* **Your objective**
Nothing but the lines from the one containing "Instruction: Click the" through the end of the entries below should appear in your answer, transcribed exactly; please drop the pictures.

* **Entries provided**

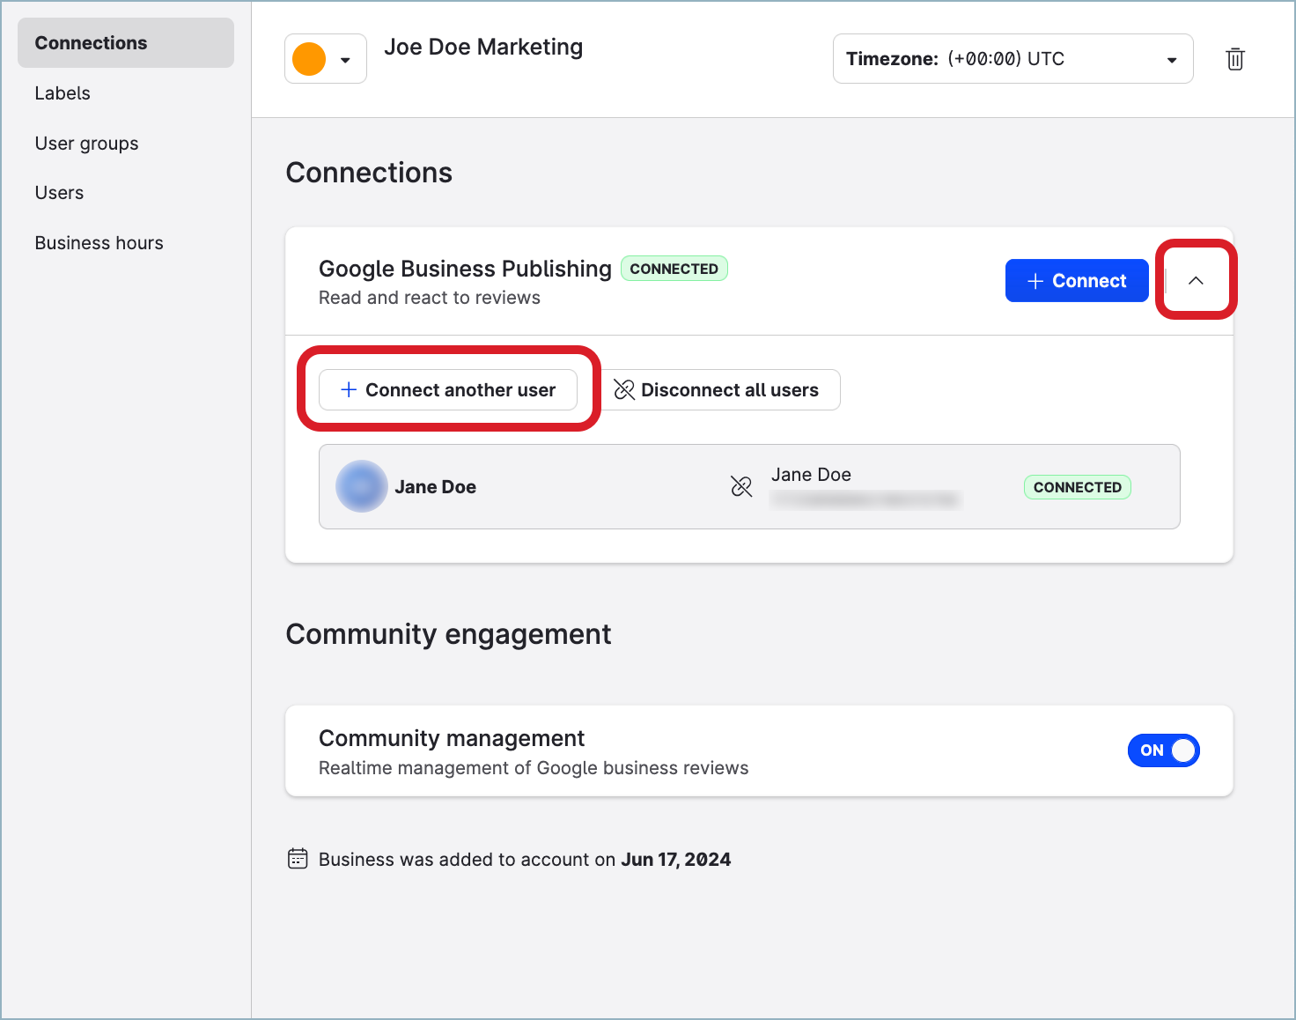Screen dimensions: 1296x1020
Task: Select the orange business color swatch
Action: [x=307, y=58]
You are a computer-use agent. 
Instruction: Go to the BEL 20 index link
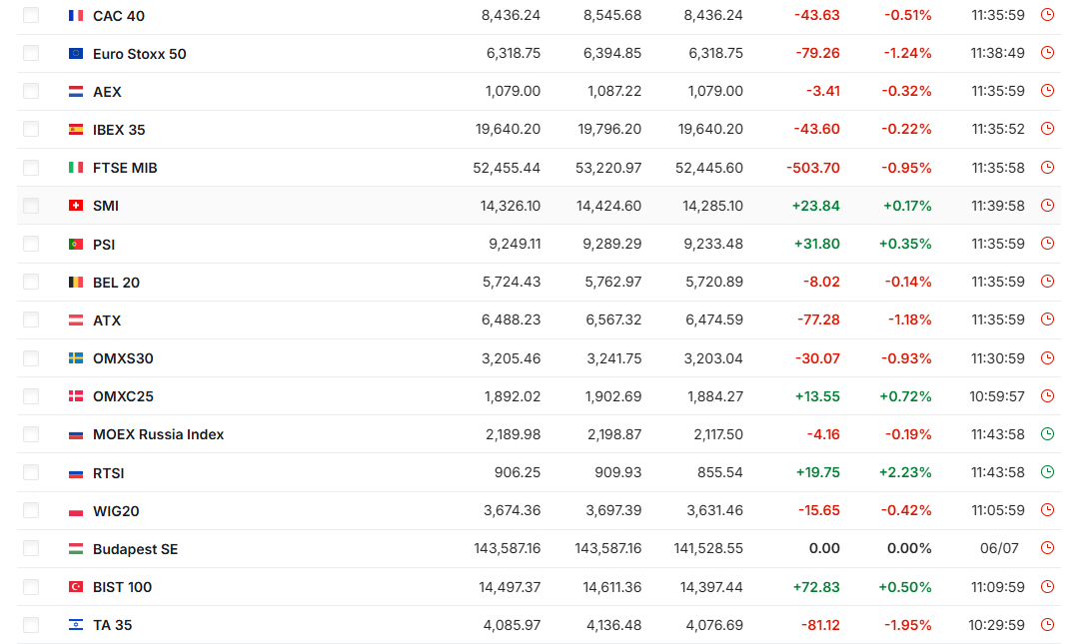(x=116, y=283)
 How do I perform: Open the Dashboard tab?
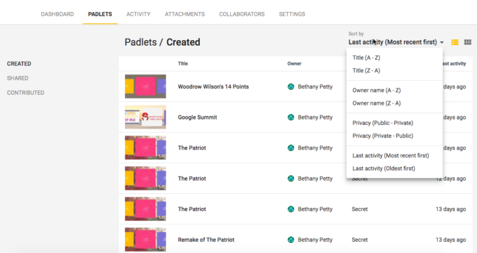pos(58,14)
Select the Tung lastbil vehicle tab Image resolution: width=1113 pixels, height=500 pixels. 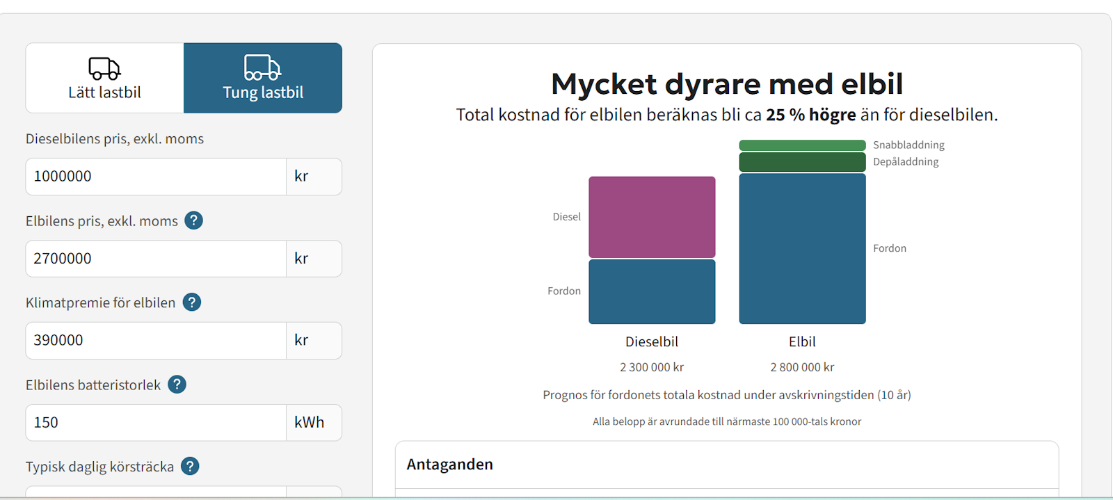(263, 79)
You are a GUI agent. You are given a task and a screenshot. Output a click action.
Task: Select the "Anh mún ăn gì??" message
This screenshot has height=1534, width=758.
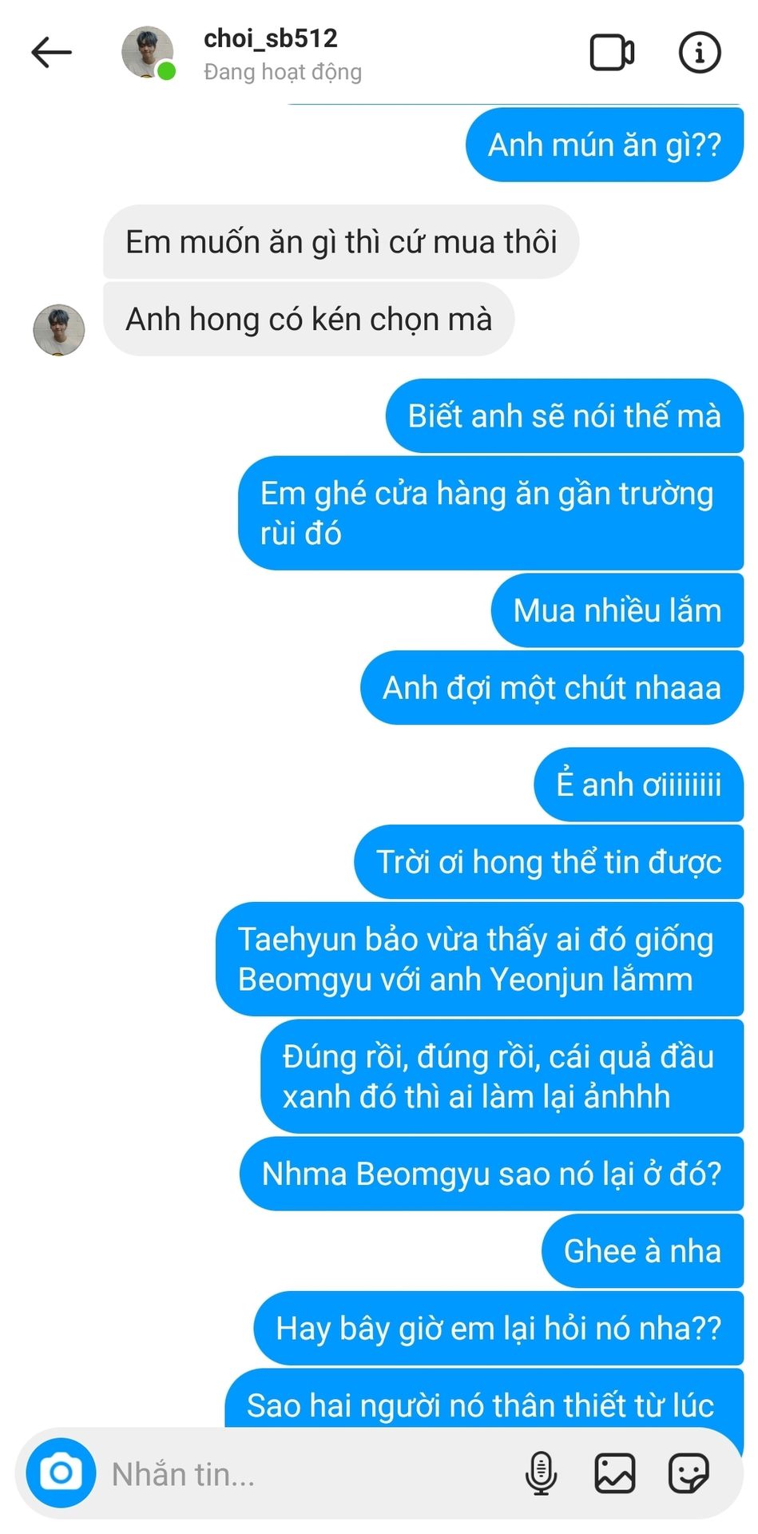pos(605,145)
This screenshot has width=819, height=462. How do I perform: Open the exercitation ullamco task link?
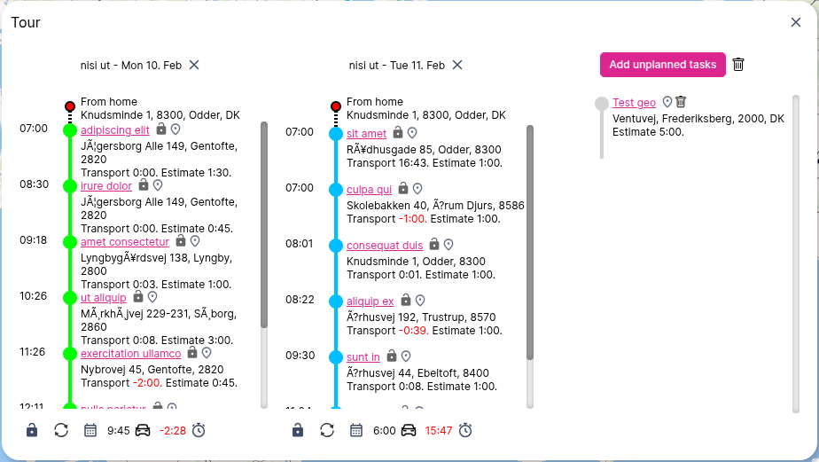pos(130,354)
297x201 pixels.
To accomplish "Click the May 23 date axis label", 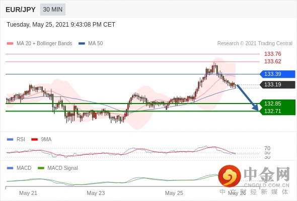I will 96,193.
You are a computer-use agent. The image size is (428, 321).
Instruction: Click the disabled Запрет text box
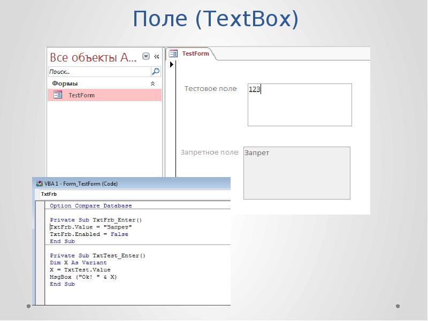[x=296, y=173]
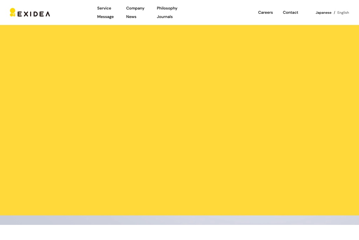Go to the Philosophy page
359x240 pixels.
[167, 8]
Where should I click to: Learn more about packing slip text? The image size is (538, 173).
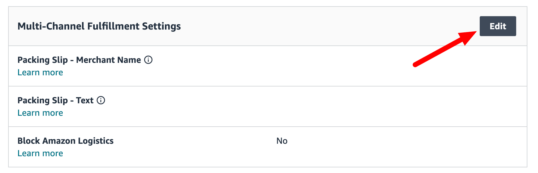click(40, 113)
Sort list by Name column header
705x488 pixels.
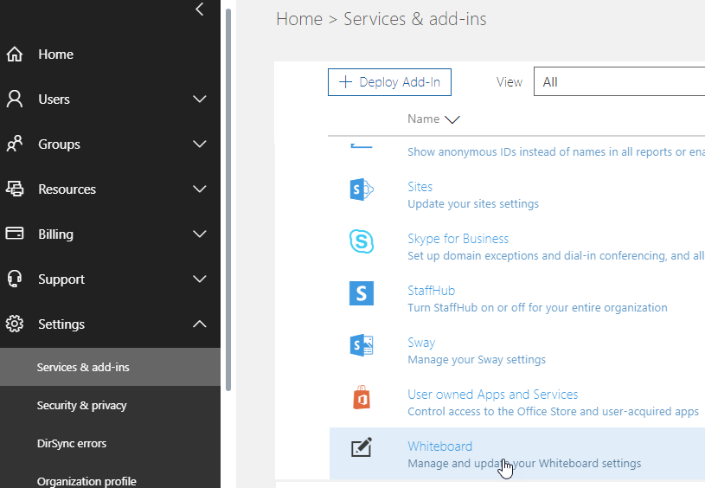(x=424, y=119)
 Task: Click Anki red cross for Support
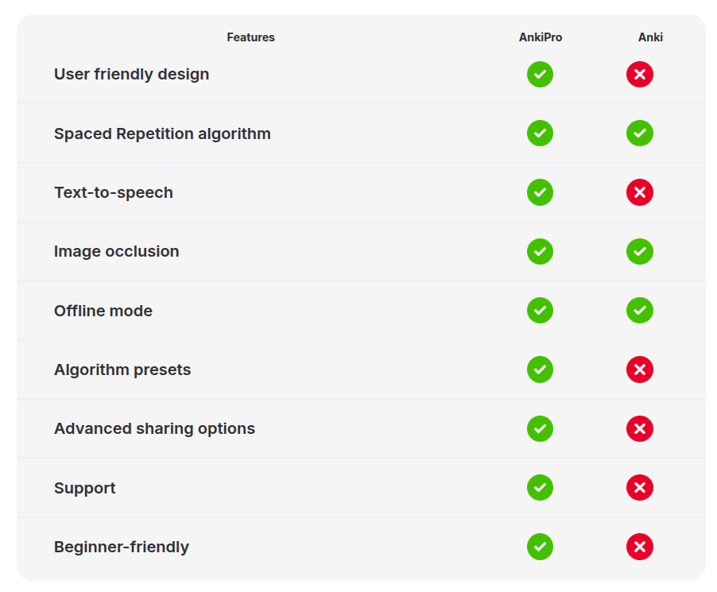(639, 488)
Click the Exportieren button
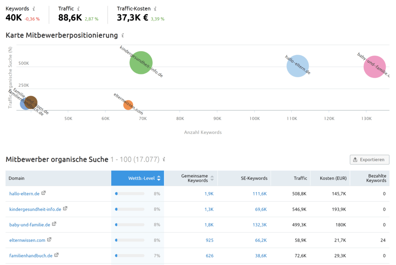 [x=369, y=160]
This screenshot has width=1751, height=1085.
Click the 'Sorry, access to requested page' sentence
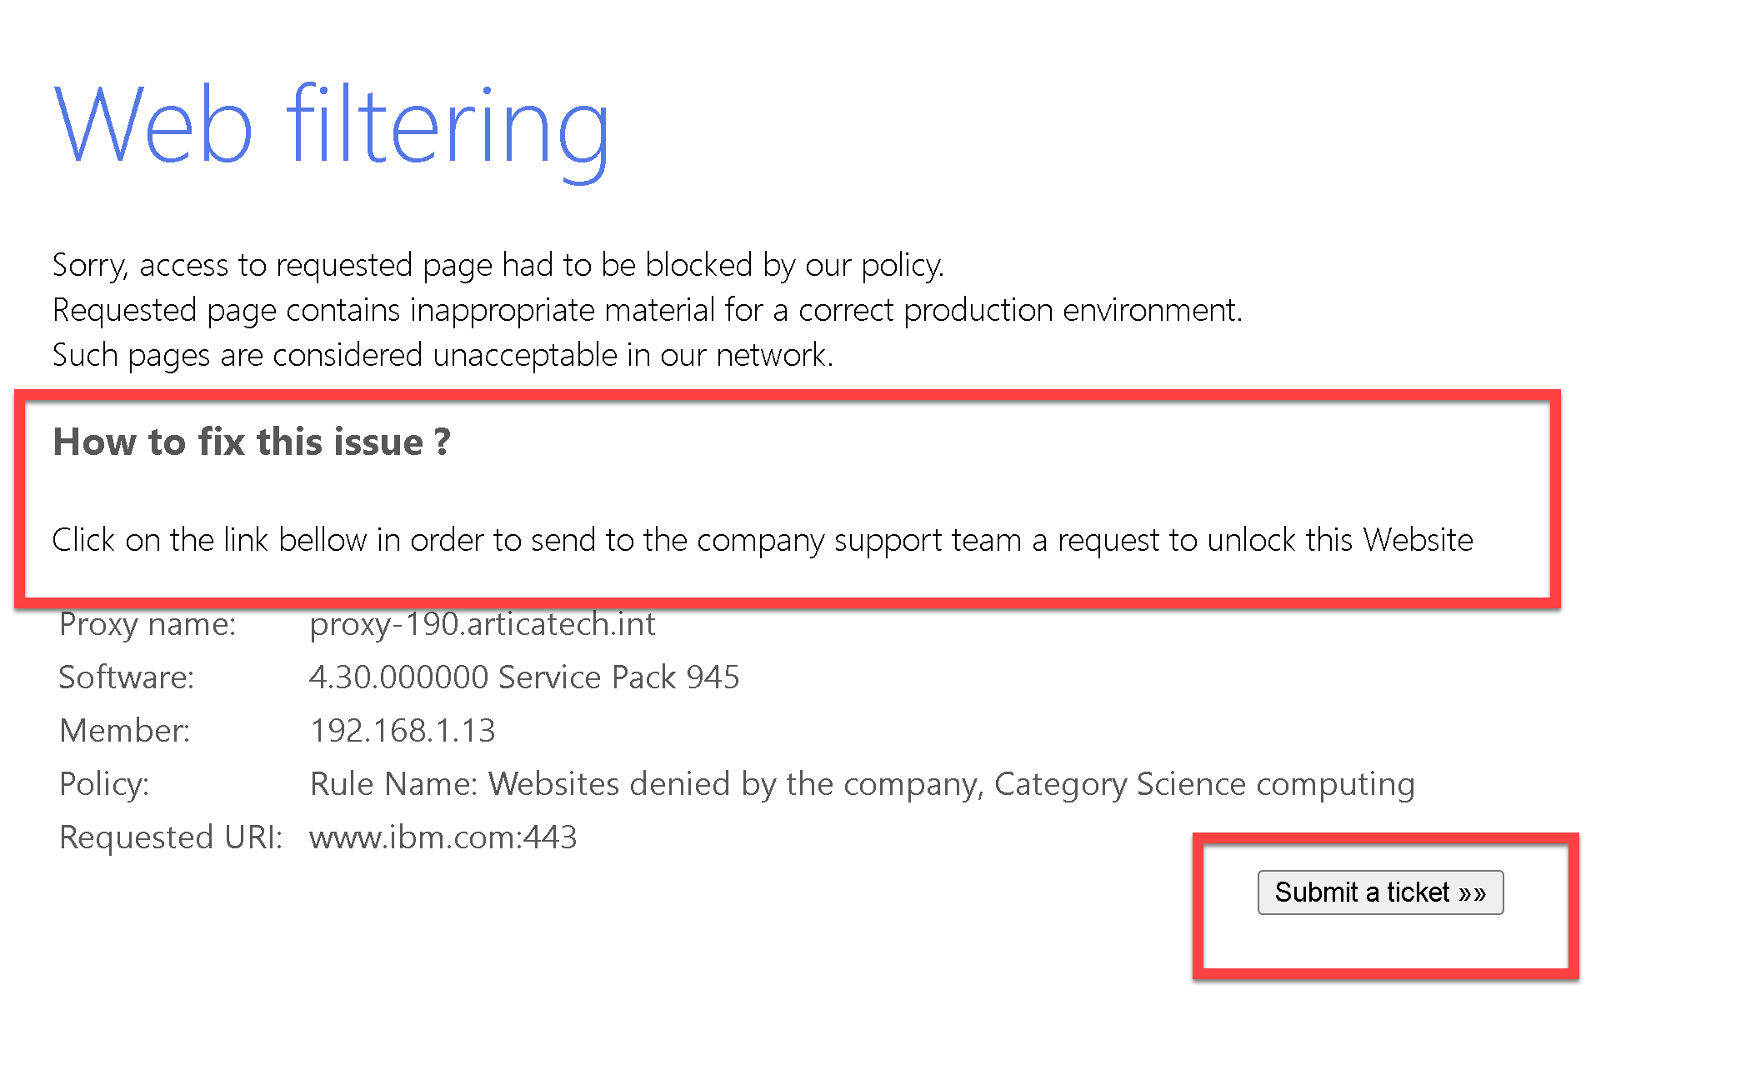click(498, 265)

* **Result below**
Instruction: Click the disabled Запрет text box
[x=296, y=173]
Go to the Philosophy page
359x240 pixels.
[167, 8]
Where should I click to: Learn more about packing slip text? The image size is (538, 173).
click(40, 113)
Sort list by Name column header
705x488 pixels.
(x=424, y=119)
 Task: Click Anki red cross for Support
(639, 488)
Click the Exportieren button
 [x=369, y=160]
This screenshot has width=1751, height=1085.
Click the 'Sorry, access to requested page' sentence
click(498, 265)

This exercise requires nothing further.